Beatrice went into the kitchen and washed the dishes and then it came to her. She dug a pen and paper out of her purse and wrote, “The human question mark was Alexander Pope. You are as smug and pompous and hateful as ever.” She left the note on the dining-room table. Then she stood before him, hiked her dress, revealing her garters, and fled the apartment, weeping. Outside, she stopped, cursed, and retraced her steps, determined to retrieve the note. But his apartment door was locked.

Nine

Isaac, who had once tagged everywhere after his father, clutching the hem of his parka, now avoided him. Shirking his Talmud studies, pleading a headache. Declining to join him in saying grace after meals. Giving up on his Hebrew lessons. “Who speaks it here?
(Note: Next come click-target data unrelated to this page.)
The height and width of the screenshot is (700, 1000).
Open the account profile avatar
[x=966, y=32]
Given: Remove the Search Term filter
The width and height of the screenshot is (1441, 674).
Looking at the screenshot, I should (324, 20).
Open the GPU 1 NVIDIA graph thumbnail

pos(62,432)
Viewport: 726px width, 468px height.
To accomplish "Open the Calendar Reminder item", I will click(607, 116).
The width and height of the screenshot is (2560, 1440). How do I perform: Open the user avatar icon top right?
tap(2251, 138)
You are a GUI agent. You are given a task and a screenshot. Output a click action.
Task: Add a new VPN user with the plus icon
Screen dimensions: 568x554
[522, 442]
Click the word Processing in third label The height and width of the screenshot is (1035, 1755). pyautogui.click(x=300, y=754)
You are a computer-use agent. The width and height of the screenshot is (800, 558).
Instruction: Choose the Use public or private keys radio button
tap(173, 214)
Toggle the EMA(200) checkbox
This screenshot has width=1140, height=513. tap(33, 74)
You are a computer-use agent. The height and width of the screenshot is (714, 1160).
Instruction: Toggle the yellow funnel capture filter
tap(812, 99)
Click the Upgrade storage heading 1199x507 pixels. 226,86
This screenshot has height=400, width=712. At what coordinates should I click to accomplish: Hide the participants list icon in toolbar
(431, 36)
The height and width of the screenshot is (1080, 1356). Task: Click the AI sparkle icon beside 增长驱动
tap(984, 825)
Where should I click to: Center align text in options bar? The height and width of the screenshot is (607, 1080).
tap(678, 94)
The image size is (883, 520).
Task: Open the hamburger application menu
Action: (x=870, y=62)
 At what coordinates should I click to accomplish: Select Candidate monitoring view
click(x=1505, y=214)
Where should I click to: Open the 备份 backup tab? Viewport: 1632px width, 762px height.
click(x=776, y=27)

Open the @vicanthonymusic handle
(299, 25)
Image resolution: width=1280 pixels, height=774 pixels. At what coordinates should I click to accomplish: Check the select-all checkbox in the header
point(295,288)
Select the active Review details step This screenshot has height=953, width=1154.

Only you.”

Nialie anticipated that he could hurt Henry badly, but Henry claimed not to be distressed. “It’s a stage they all go through,” he said. “You are not to worry.”

Only twelve years old, Isaac’s face was already encrusted with angry red pimples. He bit his nails. His voice was cracking. Once inseparable from his schoolmates, always up to mischief, he now eschewed their company as well.

“What happened to all your friends?” Nialie asked him.

A shrug.

“I asked you a question.”

“So?”

“Answer me.”

“They’re always asking me for money.”

“Why?”

“That’s what you’ve got, they say, isn’t it?”